Géographie prioritaire

Les nouveaux contrats de ville se dessinent

© Dan.Aucante pour le CGET


Publié le 06/12/2018

Le 29 novembre dernier, le Club des agglomérations et métropoles de l’AdCF et de France Urbaine organisait une journée de travail, en présence du CGET, pour redessiner les contrats de ville qui ont été prorogés jusqu’en 2022. D’ici l’été prochain, à l’occasion de la révision de ces contrats, les partenaires devront y intégrer les nouveaux engagements de l’État, mais aussi des collectivités en faveur des habitants des quartiers de la politique de la ville.

Institués pour la période 2014-2020, les 435 contrats de villes qui couvrent les 1 514 quartiers prioritaires sont actuellement dans une phase d’évaluation. Ce point d’étape viendra nourrir la révision des contrats qui, d’ici l’été 2019, devront intégrer les 40 mesures du Gouvernement en faveur des habitants des quartiers prioritaires. Ils viendront alimenter et renforcer les trois piliers des contrats de ville : le développement de l’activité économique et de l’emploi ; la cohésion sociale et le cadre de vie ; le renouvellement urbain.

L’évolution des nouveaux contrats de ville, prorogés jusqu’en 2022, se basera également sur les engagements du pacte de Dijon qui réaffirme, au niveau national, le partenariat qui lie l’État et le mouvement intercommunal.

Lire aussi notre dossier sur les contrats de ville.

En effet, les 82 collectivités signataires du pacte, à ce jour, prônent « une étroite coordination et une recherche systématique de convergence entre les politiques publiques et les différents acteurs », notamment les communes.
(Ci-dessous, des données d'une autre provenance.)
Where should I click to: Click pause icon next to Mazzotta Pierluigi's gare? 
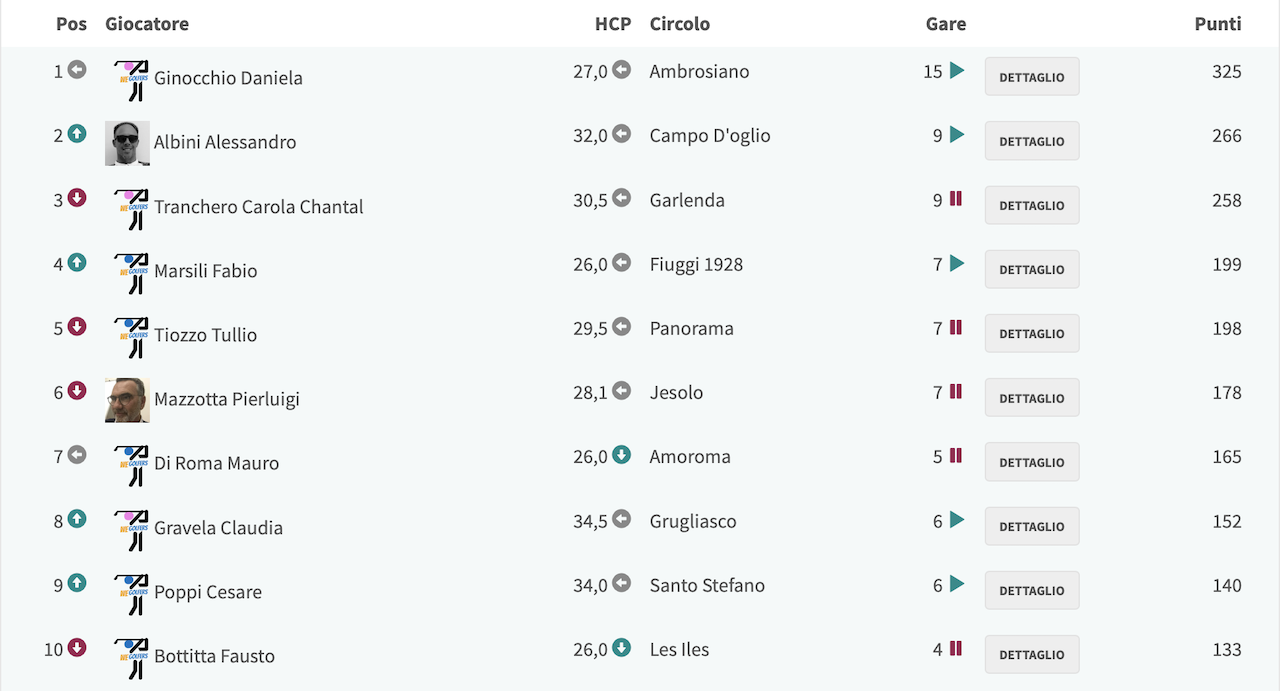coord(955,391)
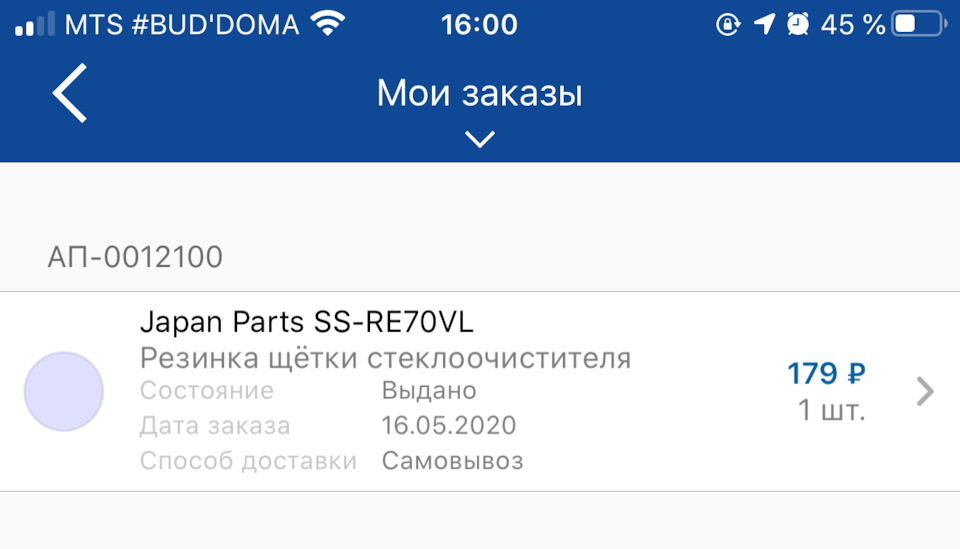Tap the alarm clock status icon
The width and height of the screenshot is (960, 549).
pos(798,24)
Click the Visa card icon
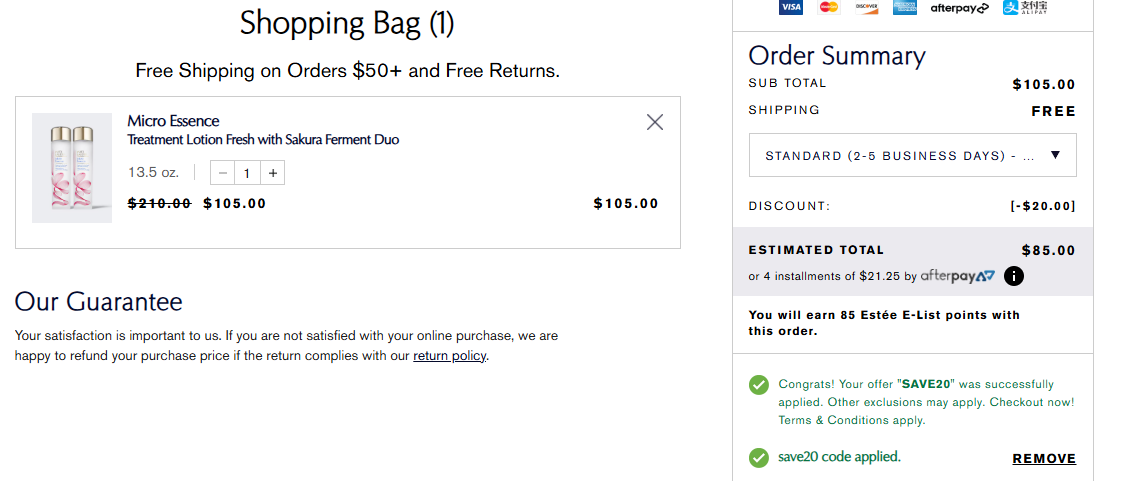This screenshot has width=1130, height=481. pyautogui.click(x=791, y=8)
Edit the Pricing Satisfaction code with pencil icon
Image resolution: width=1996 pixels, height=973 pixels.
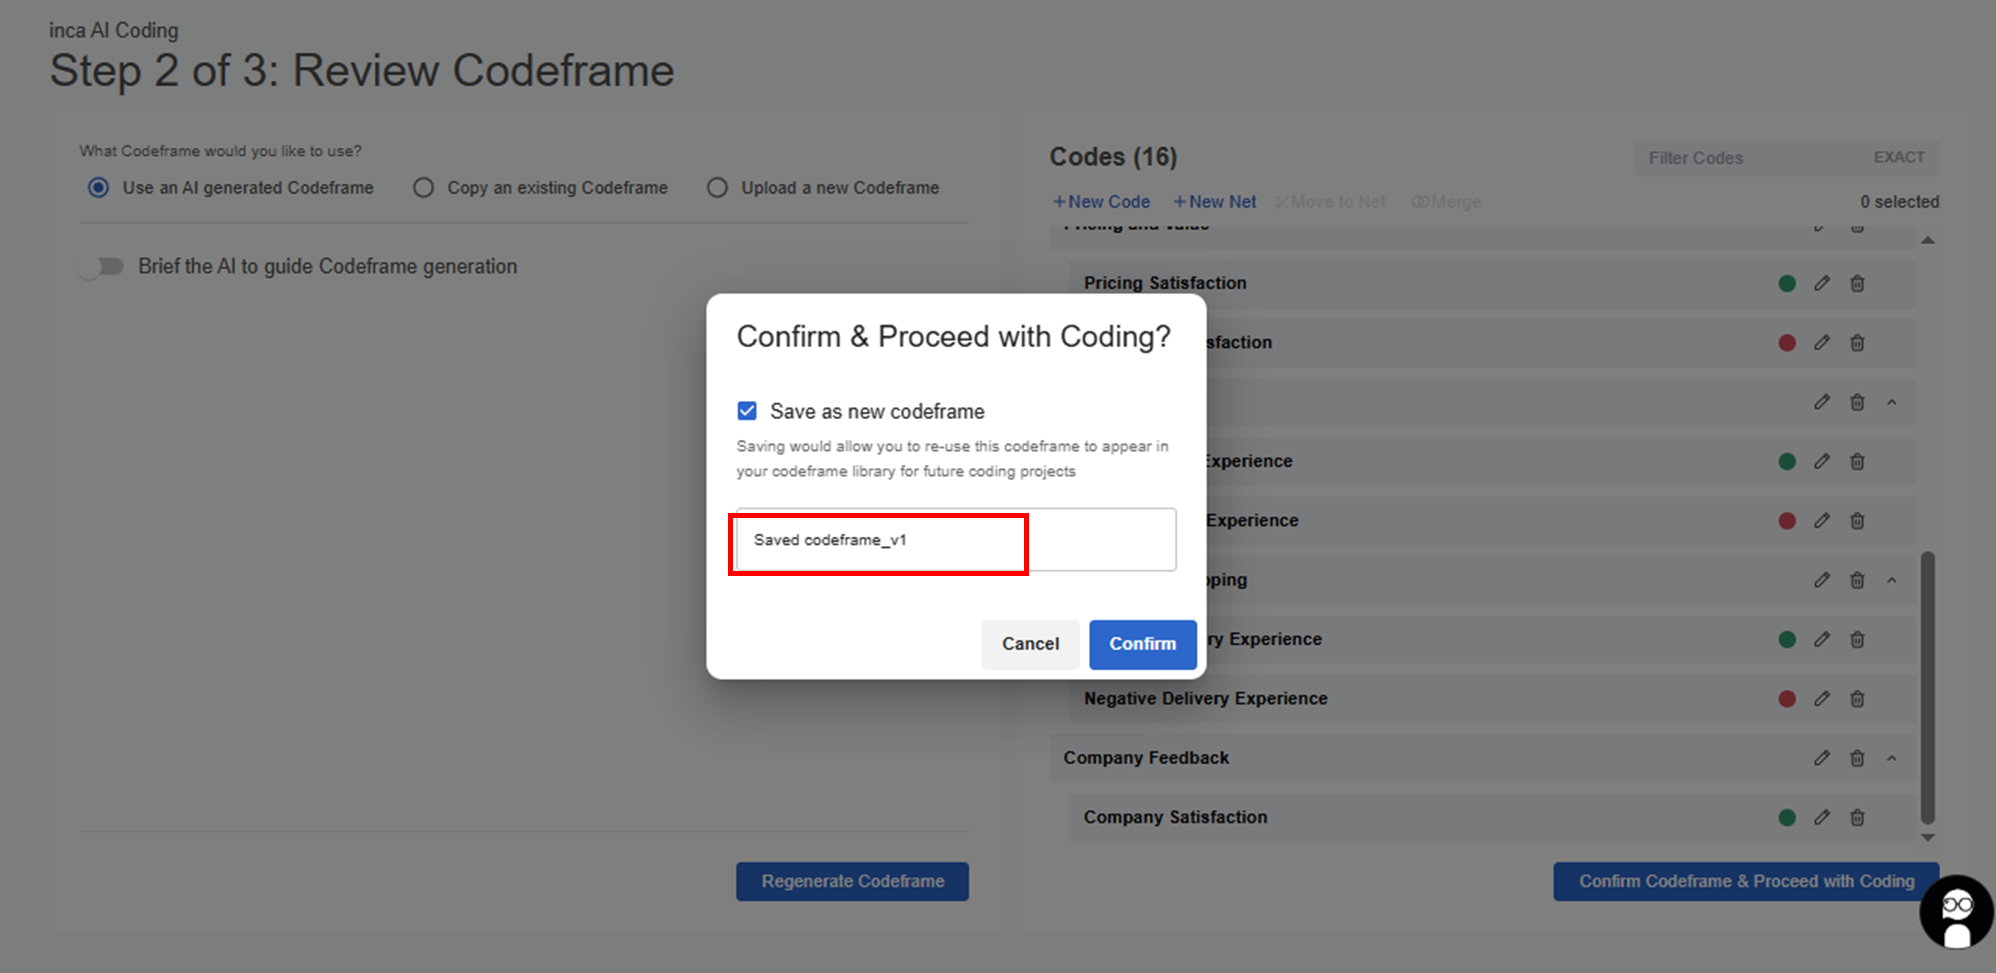[1822, 283]
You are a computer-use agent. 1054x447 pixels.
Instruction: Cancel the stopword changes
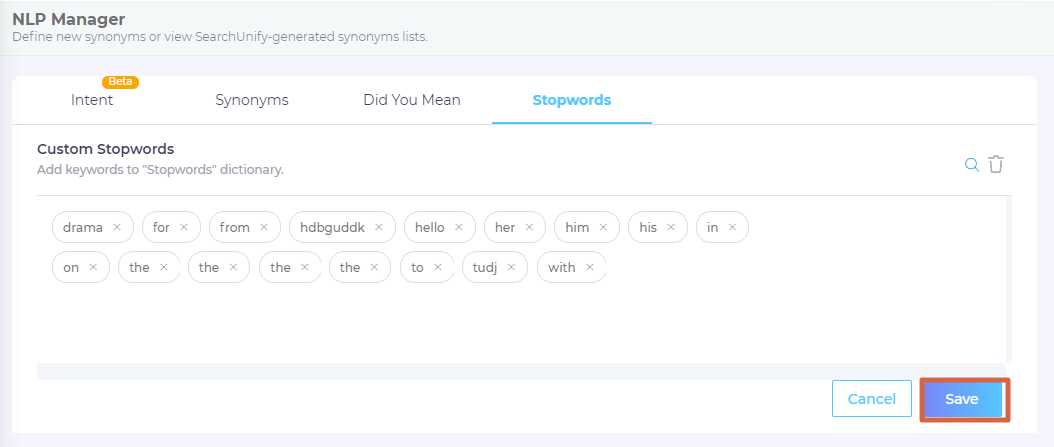point(872,399)
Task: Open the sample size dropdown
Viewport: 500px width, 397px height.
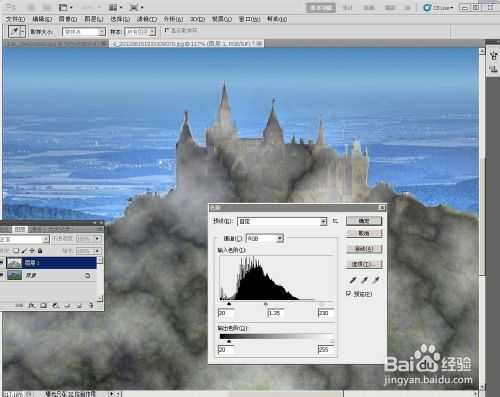Action: click(84, 32)
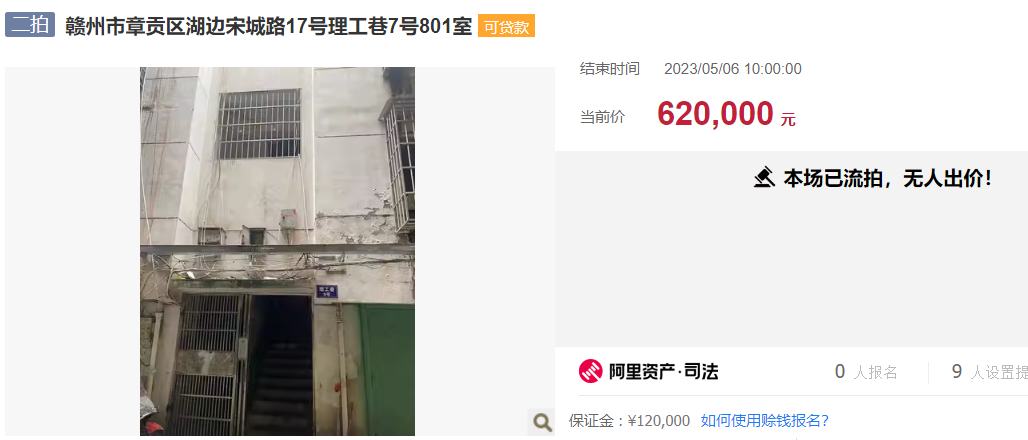1028x440 pixels.
Task: Open the property building photo
Action: click(x=277, y=251)
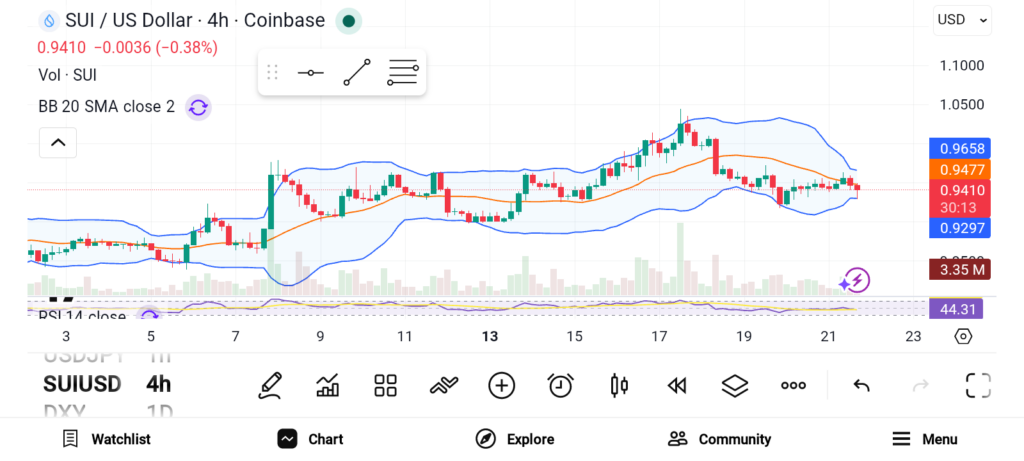Open the 4h timeframe selector
The height and width of the screenshot is (461, 1024).
158,384
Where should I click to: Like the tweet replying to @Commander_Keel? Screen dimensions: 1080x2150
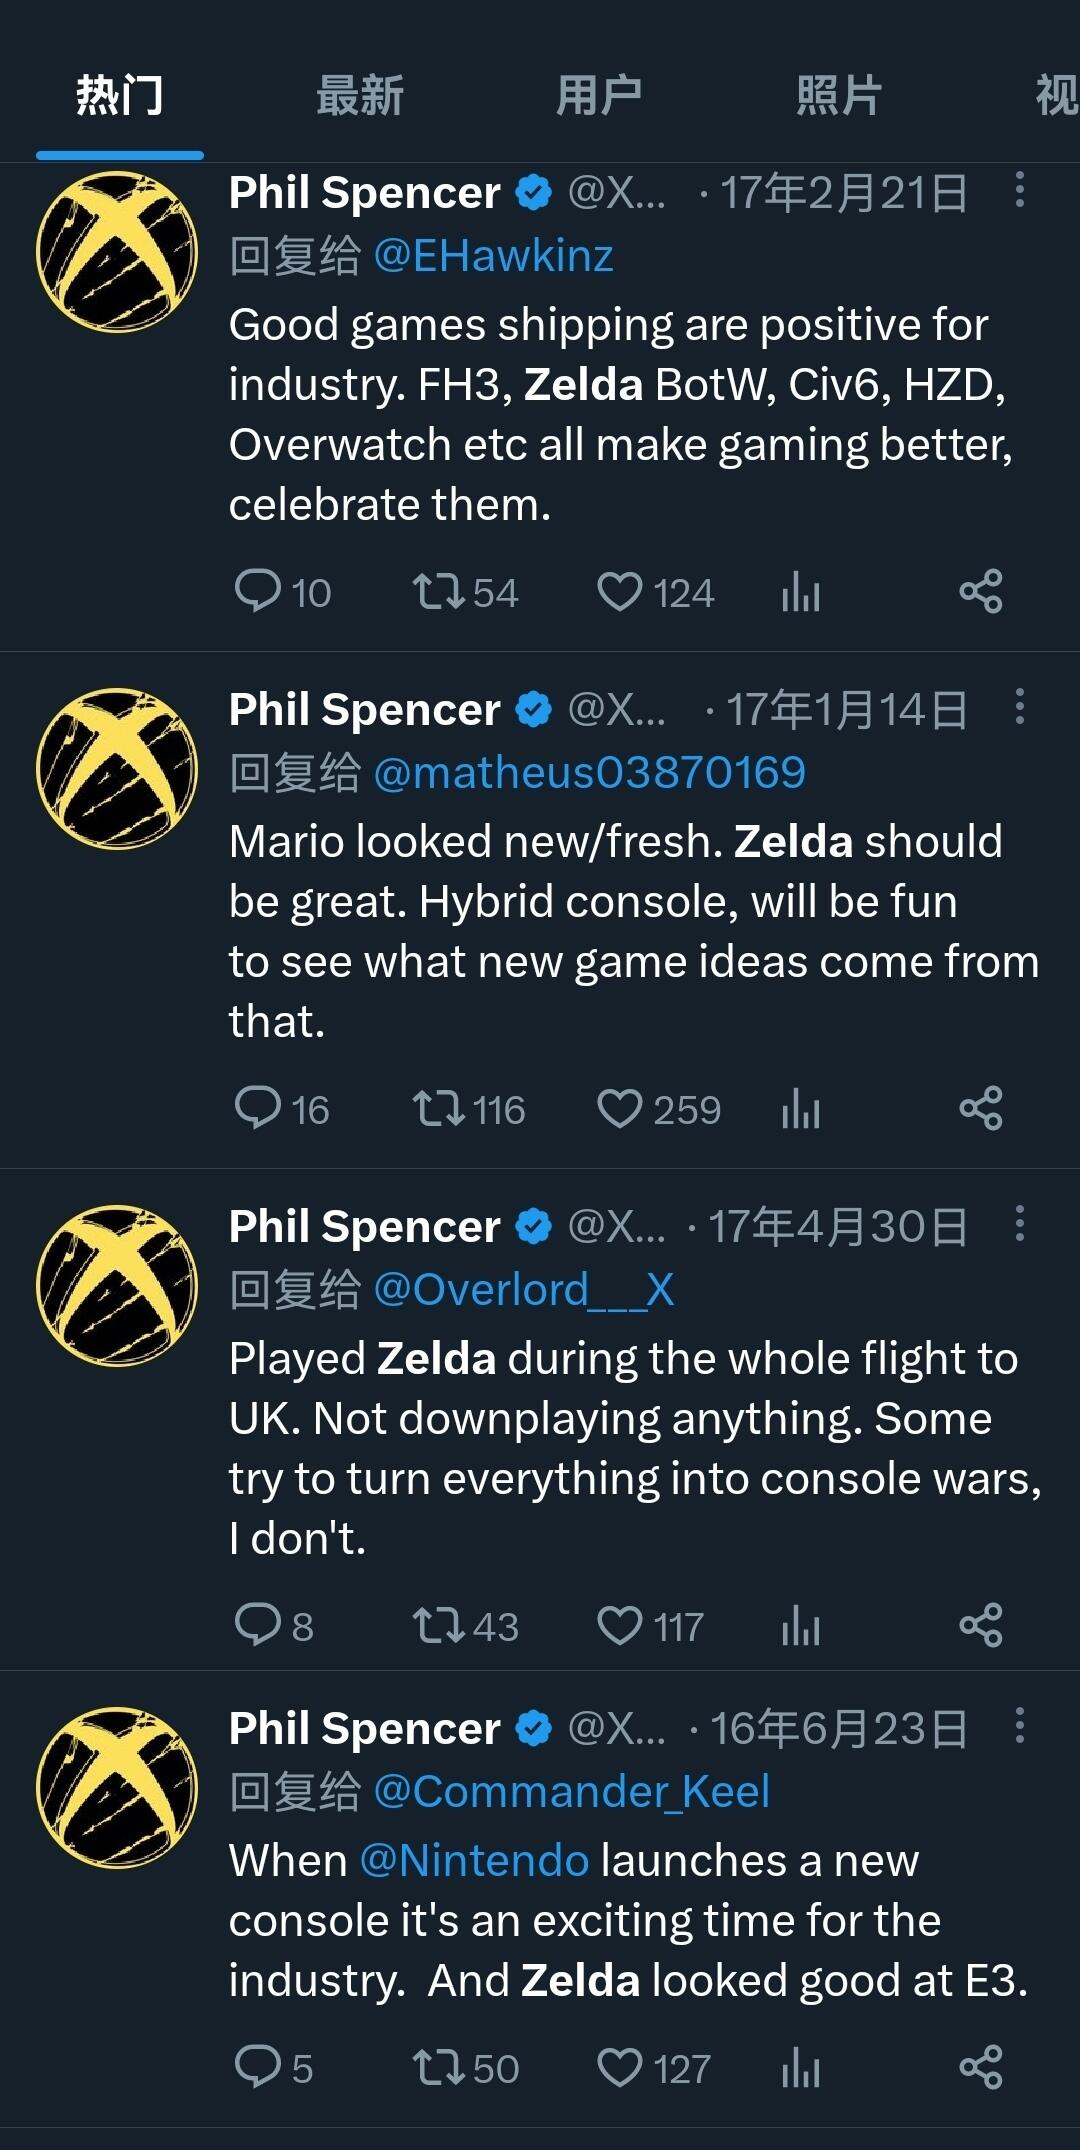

Elles souhaitent mobiliser « les responsabilités, respectives et partagées, des collectivités et de l’État » et participer au « renouveau de la politique de cohésion urbaine (…) selon un mode d’intervention différencié », qui s’inscrit dans trois de leurs compétences clés :

  • le développement économique, l’emploi et l’excellence numérique ;
  • l’habitat, le renouvellement urbain ;
  • les mobilités quotidiennes.

En retour, les engagements forts attendus de l’État – dans les champs de l’éducation, de la santé, de la sécurité et de la justice – prennent forme à travers les engagements ministériels de la feuille de route. Le séminaire, en présentant ces six axes d’engagement réciproques, a permis aux intercommunalités et métropoles du pacte de Dijon d’échanger sur la déclinaison opérationnelle de ces axes d’action, prioritaires pour les habitants des quartiers.